Re: [PATCH 1/11] Add __GFP_MOVABLE flag and update callers

From: Mel Gorman
Date: Thu Nov 23 2006 - 11:37:04 EST


On (21/11/06 16:44), Linus Torvalds didst pronounce:
>
>
> On Tue, 21 Nov 2006, Mel Gorman wrote:
> >
> > On Tue, 21 Nov 2006, Christoph Lameter wrote:
> >
> > > Are GFP_HIGHUSER allocations always movable? It would reduce the size of
> > > the patch if this would be added to GFP_HIGHUSER.
> > >
> >
> > No, they aren't. Page tables allocated with HIGHPTE are currently not movable
> > for example. A number of drivers (infiniband for example) also use
> > __GFP_HIGHMEM that are not movable.
>
> It might make sense to just use another GFP_HIGHxyzzy #define for the
> non-movable HIGHMEM users.

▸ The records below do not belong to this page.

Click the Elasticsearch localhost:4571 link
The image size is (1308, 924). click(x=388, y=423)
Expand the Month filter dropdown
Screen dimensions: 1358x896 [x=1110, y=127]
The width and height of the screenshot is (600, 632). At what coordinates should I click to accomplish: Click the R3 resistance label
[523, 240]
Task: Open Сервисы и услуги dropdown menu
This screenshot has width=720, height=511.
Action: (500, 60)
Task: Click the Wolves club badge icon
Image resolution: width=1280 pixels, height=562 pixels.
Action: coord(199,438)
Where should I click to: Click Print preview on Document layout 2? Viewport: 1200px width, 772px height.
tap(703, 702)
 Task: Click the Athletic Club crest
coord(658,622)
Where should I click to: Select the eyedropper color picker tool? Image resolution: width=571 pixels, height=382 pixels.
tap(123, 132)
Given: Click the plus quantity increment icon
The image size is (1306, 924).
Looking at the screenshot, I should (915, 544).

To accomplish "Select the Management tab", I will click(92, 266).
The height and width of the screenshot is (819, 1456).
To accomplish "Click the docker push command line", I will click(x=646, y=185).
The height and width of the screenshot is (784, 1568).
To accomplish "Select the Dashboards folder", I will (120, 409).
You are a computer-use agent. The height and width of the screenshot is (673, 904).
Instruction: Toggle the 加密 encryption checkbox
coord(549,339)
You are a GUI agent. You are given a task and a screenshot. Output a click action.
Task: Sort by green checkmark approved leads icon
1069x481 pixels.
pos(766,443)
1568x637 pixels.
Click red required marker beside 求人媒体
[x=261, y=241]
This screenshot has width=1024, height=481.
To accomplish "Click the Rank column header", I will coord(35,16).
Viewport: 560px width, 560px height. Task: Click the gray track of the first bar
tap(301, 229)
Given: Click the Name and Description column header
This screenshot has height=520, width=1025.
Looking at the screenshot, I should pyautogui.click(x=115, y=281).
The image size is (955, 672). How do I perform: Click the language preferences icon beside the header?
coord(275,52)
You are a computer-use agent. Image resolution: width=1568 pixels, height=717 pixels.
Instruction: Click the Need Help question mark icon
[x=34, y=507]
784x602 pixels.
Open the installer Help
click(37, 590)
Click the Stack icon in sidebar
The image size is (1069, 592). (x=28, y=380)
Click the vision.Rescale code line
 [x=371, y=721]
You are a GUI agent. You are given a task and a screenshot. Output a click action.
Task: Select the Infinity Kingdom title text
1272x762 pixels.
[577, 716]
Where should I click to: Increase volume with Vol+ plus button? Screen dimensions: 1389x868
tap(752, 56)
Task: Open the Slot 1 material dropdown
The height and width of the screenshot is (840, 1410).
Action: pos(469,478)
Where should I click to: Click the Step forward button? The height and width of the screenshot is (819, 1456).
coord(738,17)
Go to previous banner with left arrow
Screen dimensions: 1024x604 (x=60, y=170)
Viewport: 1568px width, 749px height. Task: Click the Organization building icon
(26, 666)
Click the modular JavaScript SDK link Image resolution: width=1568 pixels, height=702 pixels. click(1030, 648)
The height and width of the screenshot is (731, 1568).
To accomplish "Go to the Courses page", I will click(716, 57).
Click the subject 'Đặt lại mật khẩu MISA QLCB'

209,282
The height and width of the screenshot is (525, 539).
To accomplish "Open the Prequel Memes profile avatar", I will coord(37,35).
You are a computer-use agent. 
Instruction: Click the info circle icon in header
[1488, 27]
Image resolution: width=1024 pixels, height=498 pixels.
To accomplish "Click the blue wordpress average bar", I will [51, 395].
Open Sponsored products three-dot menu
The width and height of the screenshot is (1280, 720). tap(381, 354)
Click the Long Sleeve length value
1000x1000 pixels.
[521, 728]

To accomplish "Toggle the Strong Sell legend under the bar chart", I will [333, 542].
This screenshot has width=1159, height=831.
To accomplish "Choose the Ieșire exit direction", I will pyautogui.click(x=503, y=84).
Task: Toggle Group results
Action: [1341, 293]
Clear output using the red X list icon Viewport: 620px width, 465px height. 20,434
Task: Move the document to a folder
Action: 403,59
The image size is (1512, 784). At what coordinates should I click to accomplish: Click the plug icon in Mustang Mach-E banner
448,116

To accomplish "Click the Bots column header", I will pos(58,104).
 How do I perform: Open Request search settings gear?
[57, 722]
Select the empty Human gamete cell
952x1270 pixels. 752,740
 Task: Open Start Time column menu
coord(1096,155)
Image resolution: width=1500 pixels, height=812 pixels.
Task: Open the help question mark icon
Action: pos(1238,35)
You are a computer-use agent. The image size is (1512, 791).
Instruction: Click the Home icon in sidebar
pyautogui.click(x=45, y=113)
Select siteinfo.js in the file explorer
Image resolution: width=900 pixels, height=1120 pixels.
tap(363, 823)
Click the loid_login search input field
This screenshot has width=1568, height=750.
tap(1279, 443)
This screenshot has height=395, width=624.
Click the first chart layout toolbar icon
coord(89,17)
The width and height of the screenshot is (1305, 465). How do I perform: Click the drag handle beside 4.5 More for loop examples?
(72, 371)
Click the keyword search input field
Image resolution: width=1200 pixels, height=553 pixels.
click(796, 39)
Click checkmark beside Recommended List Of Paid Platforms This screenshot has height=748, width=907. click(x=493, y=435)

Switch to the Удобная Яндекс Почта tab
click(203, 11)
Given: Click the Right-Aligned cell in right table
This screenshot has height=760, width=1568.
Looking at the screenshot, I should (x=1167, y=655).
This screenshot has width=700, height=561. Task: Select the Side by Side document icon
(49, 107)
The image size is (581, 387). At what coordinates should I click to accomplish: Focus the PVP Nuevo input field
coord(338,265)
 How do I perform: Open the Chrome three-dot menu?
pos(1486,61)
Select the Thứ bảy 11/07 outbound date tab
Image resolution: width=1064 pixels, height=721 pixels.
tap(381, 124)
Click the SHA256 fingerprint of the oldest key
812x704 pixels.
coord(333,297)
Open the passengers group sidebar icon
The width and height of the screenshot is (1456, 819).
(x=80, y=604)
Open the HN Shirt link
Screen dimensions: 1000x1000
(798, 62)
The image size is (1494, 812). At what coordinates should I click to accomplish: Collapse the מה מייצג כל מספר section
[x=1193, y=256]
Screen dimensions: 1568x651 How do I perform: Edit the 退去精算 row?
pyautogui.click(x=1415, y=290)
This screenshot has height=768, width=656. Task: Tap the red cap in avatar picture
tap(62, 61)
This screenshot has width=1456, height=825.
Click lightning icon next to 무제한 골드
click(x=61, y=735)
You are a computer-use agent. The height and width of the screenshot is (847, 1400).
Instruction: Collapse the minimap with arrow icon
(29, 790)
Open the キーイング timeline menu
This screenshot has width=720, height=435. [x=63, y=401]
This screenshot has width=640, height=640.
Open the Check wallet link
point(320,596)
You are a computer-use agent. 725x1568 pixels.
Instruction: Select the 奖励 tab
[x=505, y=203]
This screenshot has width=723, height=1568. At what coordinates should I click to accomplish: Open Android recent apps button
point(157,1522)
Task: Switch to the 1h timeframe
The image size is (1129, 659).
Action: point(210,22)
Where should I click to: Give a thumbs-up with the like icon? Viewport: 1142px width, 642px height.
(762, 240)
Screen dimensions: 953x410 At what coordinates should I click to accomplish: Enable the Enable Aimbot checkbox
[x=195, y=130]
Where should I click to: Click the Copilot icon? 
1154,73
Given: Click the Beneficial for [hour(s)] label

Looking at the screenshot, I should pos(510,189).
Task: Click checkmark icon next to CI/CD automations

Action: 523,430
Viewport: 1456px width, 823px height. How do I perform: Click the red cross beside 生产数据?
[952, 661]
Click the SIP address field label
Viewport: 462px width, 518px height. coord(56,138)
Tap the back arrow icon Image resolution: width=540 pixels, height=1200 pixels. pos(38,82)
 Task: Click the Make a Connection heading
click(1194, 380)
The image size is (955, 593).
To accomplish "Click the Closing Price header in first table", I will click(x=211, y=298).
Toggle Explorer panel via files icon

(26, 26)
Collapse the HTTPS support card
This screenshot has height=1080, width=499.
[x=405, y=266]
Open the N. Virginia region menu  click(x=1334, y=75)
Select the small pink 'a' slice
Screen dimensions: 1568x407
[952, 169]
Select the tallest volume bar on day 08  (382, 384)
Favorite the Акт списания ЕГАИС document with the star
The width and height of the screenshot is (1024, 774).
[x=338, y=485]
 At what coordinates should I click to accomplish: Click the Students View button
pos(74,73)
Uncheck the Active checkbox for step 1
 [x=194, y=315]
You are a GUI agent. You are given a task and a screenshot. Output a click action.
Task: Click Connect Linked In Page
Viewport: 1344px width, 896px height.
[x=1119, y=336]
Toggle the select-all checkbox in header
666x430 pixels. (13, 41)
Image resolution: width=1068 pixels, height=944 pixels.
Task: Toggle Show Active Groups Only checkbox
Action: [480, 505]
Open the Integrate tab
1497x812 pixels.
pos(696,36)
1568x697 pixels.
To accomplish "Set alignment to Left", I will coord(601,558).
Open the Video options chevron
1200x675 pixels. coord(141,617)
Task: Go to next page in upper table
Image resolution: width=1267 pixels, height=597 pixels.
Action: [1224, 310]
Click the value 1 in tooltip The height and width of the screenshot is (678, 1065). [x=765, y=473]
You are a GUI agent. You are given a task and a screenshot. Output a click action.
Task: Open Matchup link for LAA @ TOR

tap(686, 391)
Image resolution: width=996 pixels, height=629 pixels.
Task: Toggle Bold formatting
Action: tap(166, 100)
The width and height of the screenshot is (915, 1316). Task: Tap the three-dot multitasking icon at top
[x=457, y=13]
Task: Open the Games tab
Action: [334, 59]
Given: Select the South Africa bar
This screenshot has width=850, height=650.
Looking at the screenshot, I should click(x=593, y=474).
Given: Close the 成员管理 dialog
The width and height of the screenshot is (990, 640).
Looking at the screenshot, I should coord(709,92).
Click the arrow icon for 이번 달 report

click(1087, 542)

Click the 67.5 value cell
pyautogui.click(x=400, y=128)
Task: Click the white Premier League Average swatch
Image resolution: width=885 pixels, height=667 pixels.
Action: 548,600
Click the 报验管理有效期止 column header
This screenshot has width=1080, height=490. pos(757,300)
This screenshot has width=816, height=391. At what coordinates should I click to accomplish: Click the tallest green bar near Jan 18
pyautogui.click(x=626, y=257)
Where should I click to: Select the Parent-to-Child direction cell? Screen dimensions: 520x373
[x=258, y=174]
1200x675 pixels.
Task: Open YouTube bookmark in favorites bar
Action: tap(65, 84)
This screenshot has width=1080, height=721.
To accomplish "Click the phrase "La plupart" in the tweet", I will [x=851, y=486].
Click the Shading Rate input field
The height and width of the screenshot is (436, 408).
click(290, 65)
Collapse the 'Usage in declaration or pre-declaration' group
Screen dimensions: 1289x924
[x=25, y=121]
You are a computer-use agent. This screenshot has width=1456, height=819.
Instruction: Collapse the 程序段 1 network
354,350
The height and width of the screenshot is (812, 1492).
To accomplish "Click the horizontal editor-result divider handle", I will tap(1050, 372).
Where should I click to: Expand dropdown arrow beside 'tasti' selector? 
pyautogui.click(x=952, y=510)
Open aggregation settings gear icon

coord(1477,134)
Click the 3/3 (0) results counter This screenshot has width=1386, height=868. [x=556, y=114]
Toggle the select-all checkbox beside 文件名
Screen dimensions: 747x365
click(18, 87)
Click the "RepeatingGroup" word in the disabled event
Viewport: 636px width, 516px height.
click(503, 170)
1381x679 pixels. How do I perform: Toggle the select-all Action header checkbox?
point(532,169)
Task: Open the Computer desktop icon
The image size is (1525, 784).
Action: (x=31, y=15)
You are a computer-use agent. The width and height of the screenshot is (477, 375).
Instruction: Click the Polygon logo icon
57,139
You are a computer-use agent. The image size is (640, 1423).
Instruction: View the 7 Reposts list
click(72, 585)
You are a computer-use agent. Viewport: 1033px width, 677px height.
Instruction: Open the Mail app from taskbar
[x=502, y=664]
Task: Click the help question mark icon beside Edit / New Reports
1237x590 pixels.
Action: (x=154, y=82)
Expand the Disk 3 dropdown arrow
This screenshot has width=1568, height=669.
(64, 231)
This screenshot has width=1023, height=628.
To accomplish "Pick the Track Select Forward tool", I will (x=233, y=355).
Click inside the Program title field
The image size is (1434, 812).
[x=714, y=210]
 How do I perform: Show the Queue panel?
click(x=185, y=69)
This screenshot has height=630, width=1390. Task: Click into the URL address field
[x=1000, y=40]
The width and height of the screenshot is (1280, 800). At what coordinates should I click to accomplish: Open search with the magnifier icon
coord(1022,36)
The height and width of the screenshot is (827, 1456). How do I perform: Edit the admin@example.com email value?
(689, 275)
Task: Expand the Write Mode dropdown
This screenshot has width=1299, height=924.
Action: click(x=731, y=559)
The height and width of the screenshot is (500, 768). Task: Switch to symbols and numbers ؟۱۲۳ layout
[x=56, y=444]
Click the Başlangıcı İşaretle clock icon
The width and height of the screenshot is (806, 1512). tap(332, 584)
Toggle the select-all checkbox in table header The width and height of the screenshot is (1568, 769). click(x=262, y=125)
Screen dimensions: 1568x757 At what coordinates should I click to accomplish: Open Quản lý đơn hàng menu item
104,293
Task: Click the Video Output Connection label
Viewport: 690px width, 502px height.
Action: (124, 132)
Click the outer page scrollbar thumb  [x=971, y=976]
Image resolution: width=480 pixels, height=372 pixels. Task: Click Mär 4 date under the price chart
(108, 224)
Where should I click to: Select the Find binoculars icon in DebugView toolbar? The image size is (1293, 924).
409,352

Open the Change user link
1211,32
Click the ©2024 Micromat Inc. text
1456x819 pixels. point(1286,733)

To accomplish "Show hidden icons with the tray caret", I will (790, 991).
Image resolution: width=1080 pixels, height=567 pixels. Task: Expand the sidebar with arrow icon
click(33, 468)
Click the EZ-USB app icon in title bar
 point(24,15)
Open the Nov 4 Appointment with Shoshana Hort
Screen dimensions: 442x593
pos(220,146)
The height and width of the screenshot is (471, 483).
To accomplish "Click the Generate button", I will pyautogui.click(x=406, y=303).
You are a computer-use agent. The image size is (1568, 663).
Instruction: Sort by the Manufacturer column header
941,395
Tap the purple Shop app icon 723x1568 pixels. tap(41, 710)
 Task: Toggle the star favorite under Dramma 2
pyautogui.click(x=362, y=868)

There's probably much fewer of those, and their
> behaviour obviously is very different from the traditional GFP_HIGHUSER
> pages (ie page cache and anonymous user mappings).
>

There are a suprising number of GFP_HIGHUSER users. I've included an
untested patch below to give an idea of what the reworked patch would
look like. What is most suprising about this is that there are driver and
filesystem allocations obeying cpuset limits. I wonder was that really
the intention or was GFP_HIGHUSER seen as an easy (but mistaken) way of
identifying allocations for page cache and user mappings.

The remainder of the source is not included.